On 14 October 2019, Luxembourg's financial regulator, the Commission de Surveillance du Secteur Financier ("CSSF") issued a press release1 regarding the results of its 2018 EMIR investment fund managers' ("IFM") questionnaire.

Background

In August 2018, the CSSF issued a questionnaire on Regulation (EU) No 648/2012 of the European Parliament and of the Council of 4 July 2012 on OTC derivatives, central counterparties and trade repositories ("EMIR") to IFMs under its supervision. The aim of the questionnaire was to collect information directly from IFMs regarding the existence of adequate EMIR monitoring and oversight procedures to ensure that each IFM and the funds they manage comply with their EMIR obligations.

Outcome of the Review

Following the CSSF's review of the questionnaires, it has identified that:

(i) the current monitoring and oversight procedures are, in general, not compliant with the EMIR requirements nor, where relevant, are they compliant with the EMIR requirements set out in CSSF Circular 18/698; and

(ii) a small number of IFMs have potentially significant deficiencies.

As a result, the CSSF has contacted a number of IFMs with potentially significant deficiencies in order to request these IFMs to improve their EMIR monitoring and oversight procedures by the end of the year.

Key Points

• Written Procedures: Adequate written procedures and arrangements must be in place to cover the supervision of all EMIR obligations even when a specific obligation does not apply further to the IFM's assessment. IFMs must document their assessments and review the adequacy of their monitoring and oversight procedures on a regular basis.

• Delegation: IFMs are responsible for ensuring that the funds they manage comply with their EMIR obligations, even when these obligations have been delegated to another entity. In addition, IFMs must carry out initial and ongoing due diligence on the delegate to appropriately monitor the delegated EMIR obligations and put in place arrangements to clearly establish the roles and responsibilities of the IFM and the delegate and ensure an adequate ongoing oversight by the IFM of the delegated EMIR obligations.

• Application to Derivative Contracts: EMIR applies to derivative contracts concluded for both investment purposes and hedging purposes.

• Registered AIFMs: The press release emphasised that registered AIFMs are within the scope of EMIR and that the CSSF is the competent authority to ensure compliance with the provisions of EMIR.

Further Action

In its press release, the CSSF indicated that, while it focused primarily on the EMIR monitoring and oversight procedures, it would assess compliance with EMIR requirements in the near future.

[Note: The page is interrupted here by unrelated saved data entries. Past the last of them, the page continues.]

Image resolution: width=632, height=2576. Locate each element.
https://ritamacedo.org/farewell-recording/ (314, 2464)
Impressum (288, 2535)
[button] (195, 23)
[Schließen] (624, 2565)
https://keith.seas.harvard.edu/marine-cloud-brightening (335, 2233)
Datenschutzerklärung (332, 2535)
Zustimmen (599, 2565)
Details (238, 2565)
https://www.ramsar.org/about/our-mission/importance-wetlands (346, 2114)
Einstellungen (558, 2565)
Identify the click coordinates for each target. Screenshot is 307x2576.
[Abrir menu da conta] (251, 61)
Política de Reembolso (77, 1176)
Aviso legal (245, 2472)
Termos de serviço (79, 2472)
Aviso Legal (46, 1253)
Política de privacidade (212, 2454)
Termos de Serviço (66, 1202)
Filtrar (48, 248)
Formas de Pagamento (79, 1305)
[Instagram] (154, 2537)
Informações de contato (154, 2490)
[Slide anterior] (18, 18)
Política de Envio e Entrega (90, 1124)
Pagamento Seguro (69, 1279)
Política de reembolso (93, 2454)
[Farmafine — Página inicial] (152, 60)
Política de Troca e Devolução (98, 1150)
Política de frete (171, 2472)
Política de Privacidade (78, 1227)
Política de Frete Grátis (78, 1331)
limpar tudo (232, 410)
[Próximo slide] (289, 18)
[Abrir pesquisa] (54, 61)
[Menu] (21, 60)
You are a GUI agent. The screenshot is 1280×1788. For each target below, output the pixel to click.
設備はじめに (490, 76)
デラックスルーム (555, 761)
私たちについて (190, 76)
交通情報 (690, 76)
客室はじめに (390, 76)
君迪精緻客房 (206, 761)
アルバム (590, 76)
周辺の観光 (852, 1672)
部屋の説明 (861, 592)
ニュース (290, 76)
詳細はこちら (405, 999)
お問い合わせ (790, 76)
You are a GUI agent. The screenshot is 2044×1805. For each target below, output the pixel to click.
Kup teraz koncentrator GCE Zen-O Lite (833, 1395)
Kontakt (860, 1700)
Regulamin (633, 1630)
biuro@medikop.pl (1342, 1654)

It further indicated that it would look to improve the data quality of trades reported to trade repositories.

Conclusion

IFMs should consider the results of the 2018 EMIR IFM questionnaire together with Regulation (EU) No 2019/834 of the European Parliament and of the Council of 20 May 2019 amending Regulation (EU) No 648/2012 with regards to; the clearing obligation, the suspension of the clearing obligation, the reporting requirements, the risk-mitigation techniques for OTC derivative contracts not cleared by a central counterparty, the registration and supervision of trade repositories and the requirements for trade repositories ("EMIR Refit"), and amend where necessary, their procedures to comply with all their EMIR and EMIR Refit obligations.